On Tue, 25 Sep 2007 at 11:29 -0600, Levi Pearson wrote:
> Nicholas Leippe <[EMAIL PROTECTED]> writes:
> >>
> >> For CS majors at BYU, regexps are part of the required CS 252.
> >>
> >> (That's what you get for studying CE. :)
> >
> > Ah. That explains it. Never had 252.  But, I bought the O'Reilly book, and 
> > that has made all the difference. ;)
> 
> Though, 252 teaches real regular expressions, which are far more
> limited than your standard perl-compatible regexp library.  Of course,
> it also teaches you how to recognize a regular language and prove that
> it is so.  And it gives you an idea of why you might sometimes want to
> use a regular language instead of a more powerful one.

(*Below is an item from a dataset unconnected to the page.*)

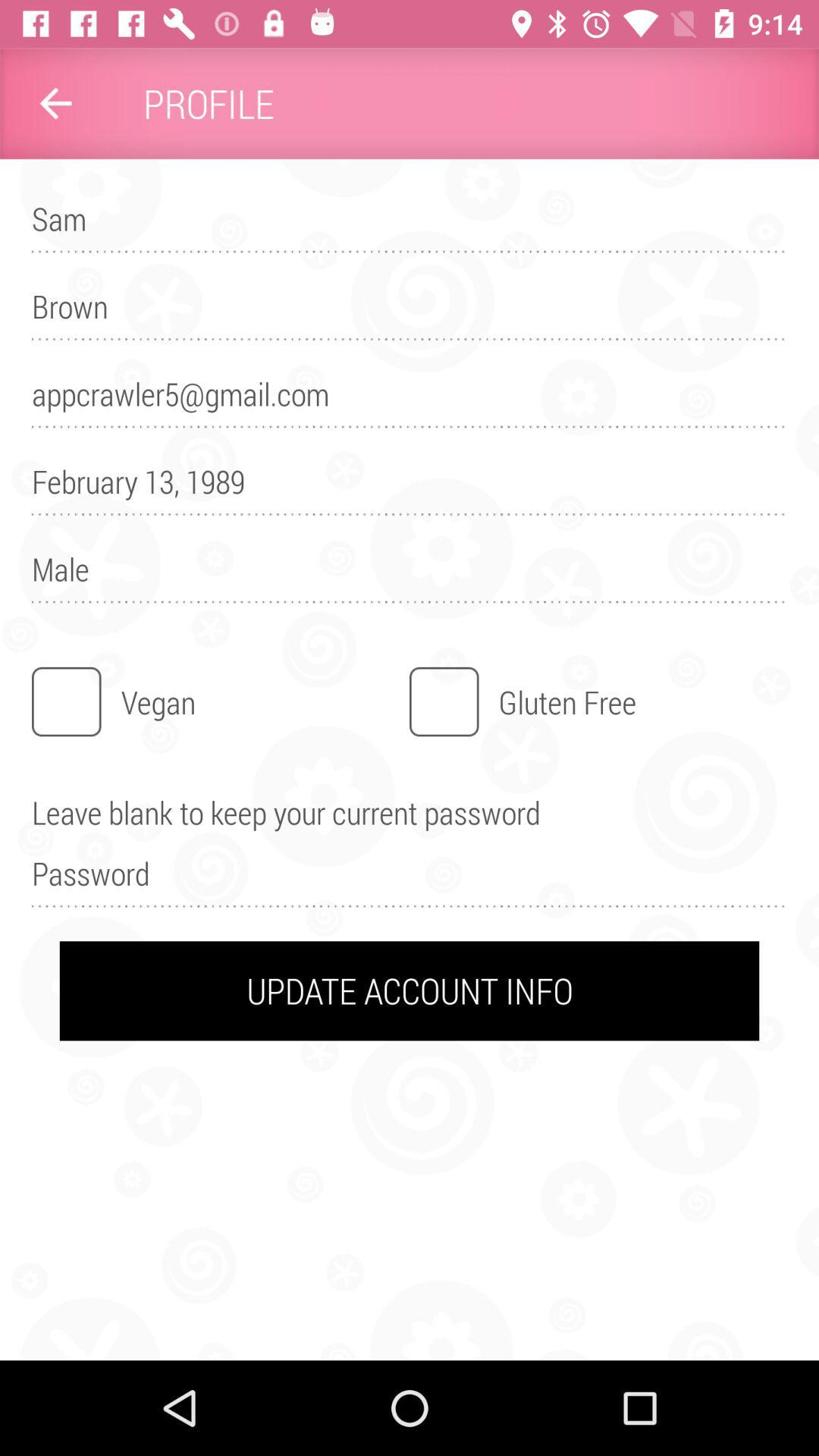 The width and height of the screenshot is (819, 1456). What do you see at coordinates (410, 312) in the screenshot?
I see `brown` at bounding box center [410, 312].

And by limited of course you are talking about syntax. They are equal in
what they can match (regular languages).

I think everyone who enjoys regular expressions should also look into
parsers and compilers, e.g. context-free grammars via recursive descent
or lex/yacc. I read a blog entry by some bigwig once saying that
compilers is the most important CS class, and while I'm not sure if it's
the *most* important it is definitely very important. Overcoming the
fear of building compilers (really, you can do it and with the right
tools it doesn't take very long) can make a big positive difference in
the problems you can tackle and how you tackle them.

-- 
Hans Fugal ; http://hans.fugal.net
 
There's nothing remarkable about it. All one has to do is hit the 
right keys at the right time and the instrument plays itself.